• _Exercise_: Only text lines belong in the answer: the lines from the first one in the records through the line with "Task: Visit the", copied exactly.

• _Given information_:
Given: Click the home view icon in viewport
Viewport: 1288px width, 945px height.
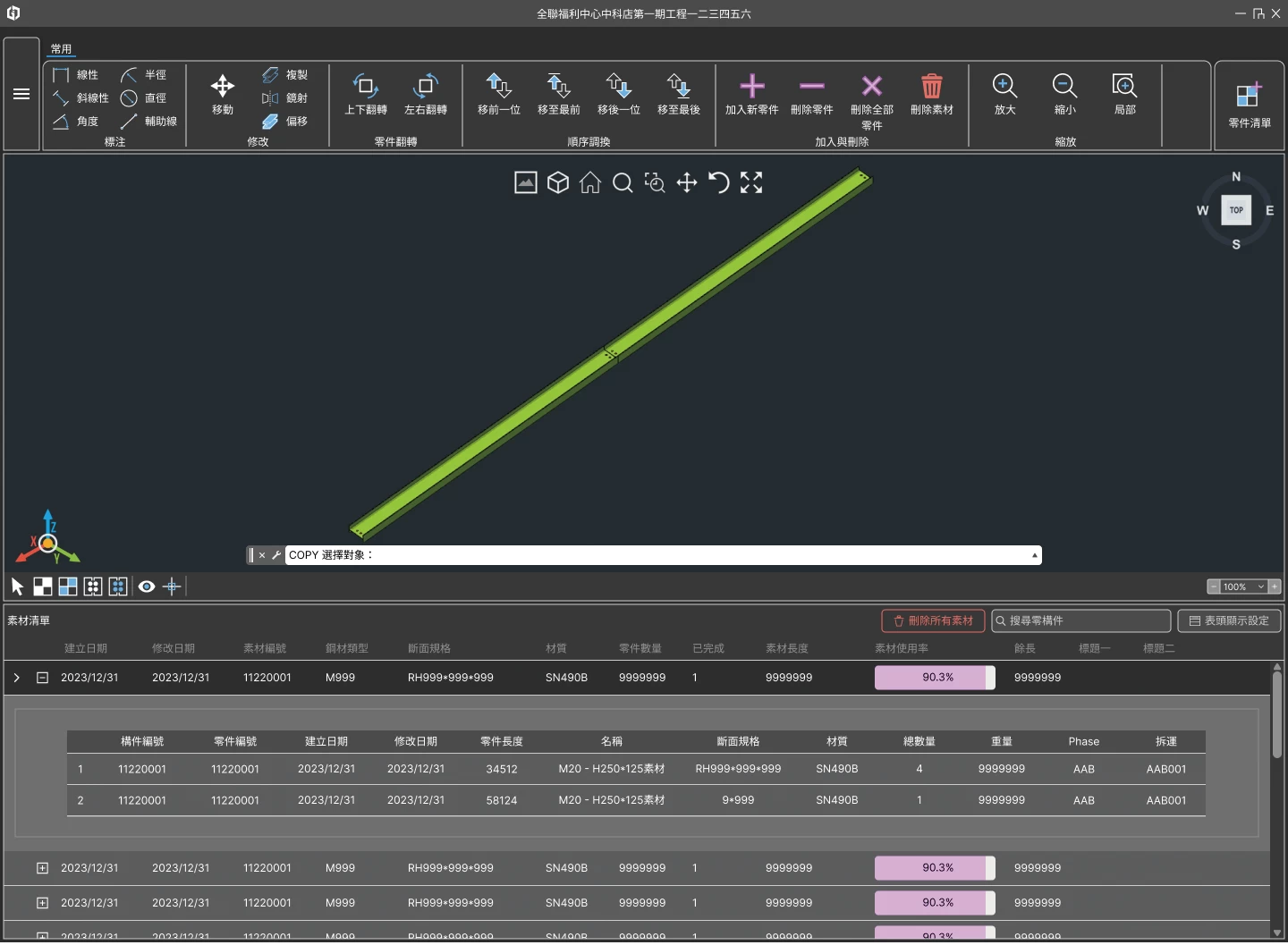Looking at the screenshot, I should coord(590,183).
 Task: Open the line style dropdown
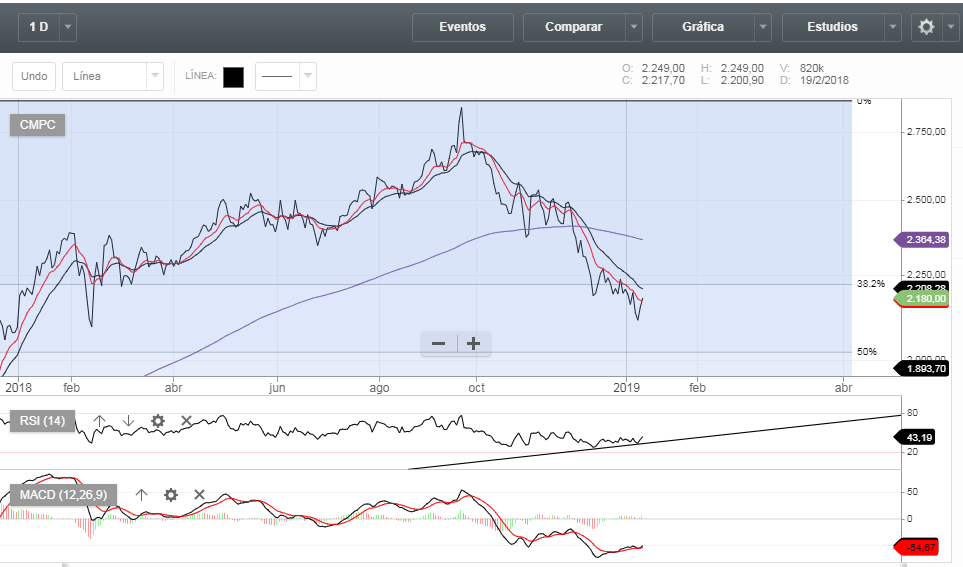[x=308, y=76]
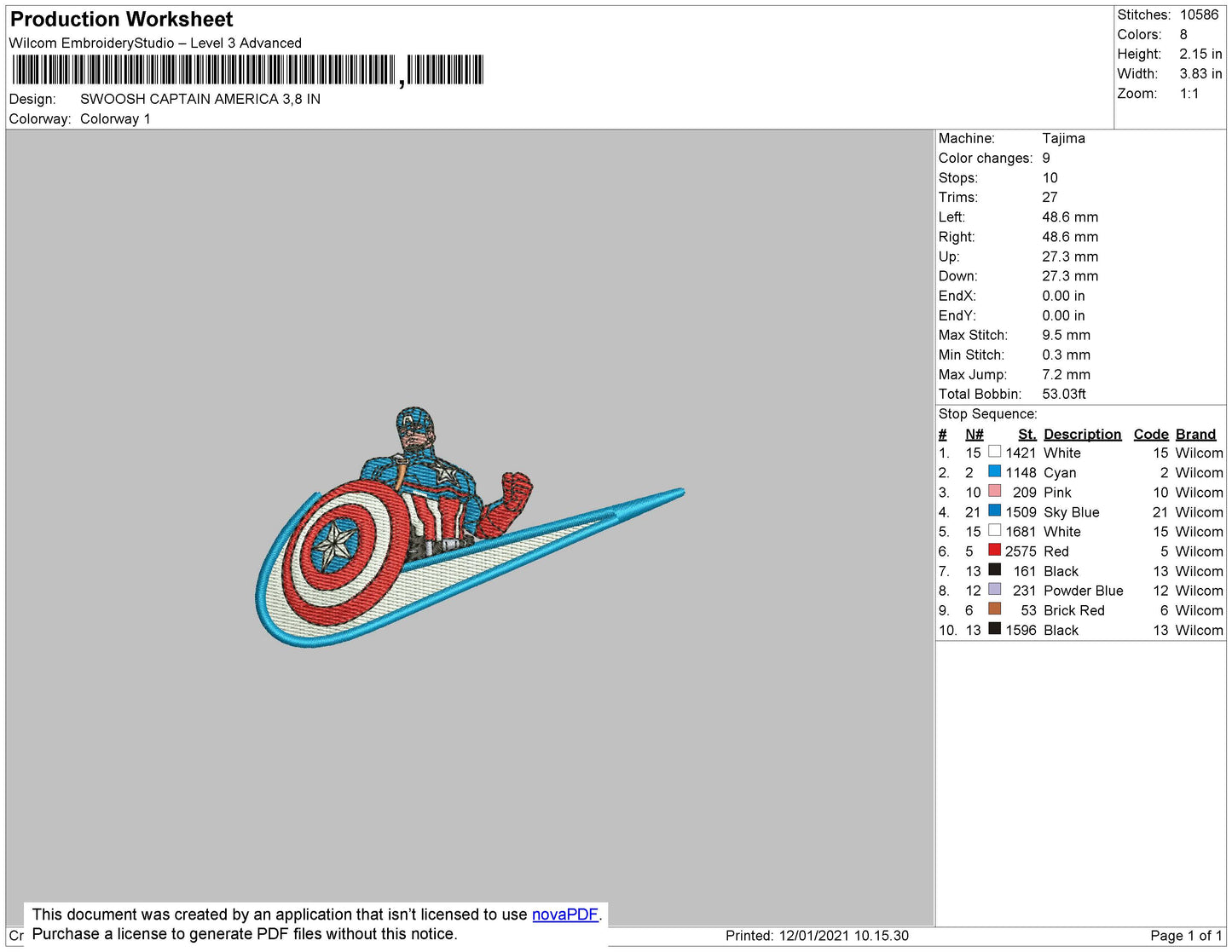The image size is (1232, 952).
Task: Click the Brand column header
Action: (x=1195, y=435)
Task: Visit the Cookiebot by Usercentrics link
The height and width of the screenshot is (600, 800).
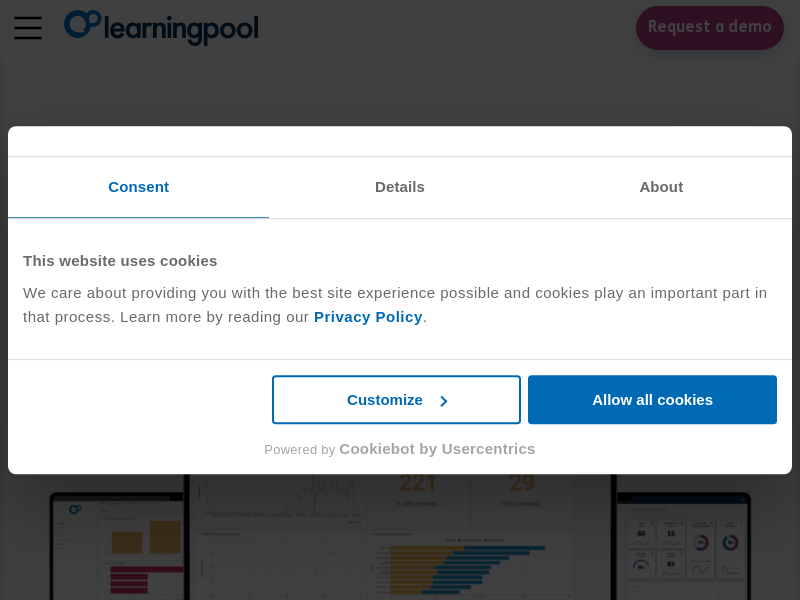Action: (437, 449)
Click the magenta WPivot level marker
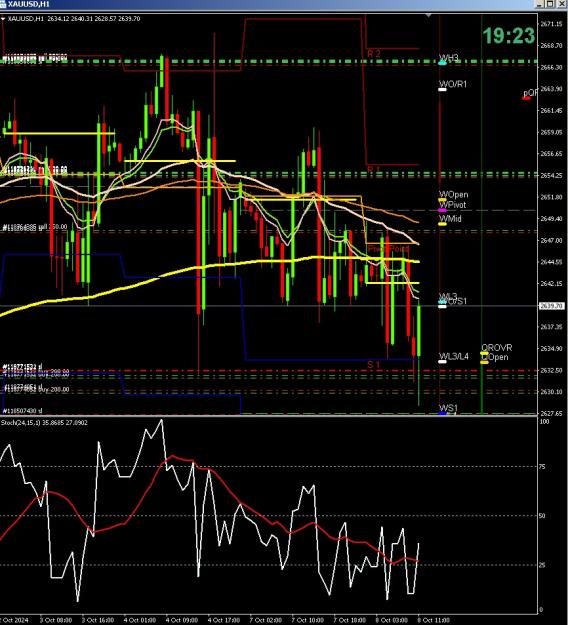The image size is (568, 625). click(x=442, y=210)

• _Answer to the exercise_:
Given: Click the home view icon in viewport
Viewport: 1288px width, 945px height.
Looking at the screenshot, I should coord(590,183).
 Task: Open the line style dropdown
[x=308, y=76]
The image size is (1232, 952).
Task: Click the Brand column header
Action: (x=1195, y=435)
Task: Visit the Cookiebot by Usercentrics link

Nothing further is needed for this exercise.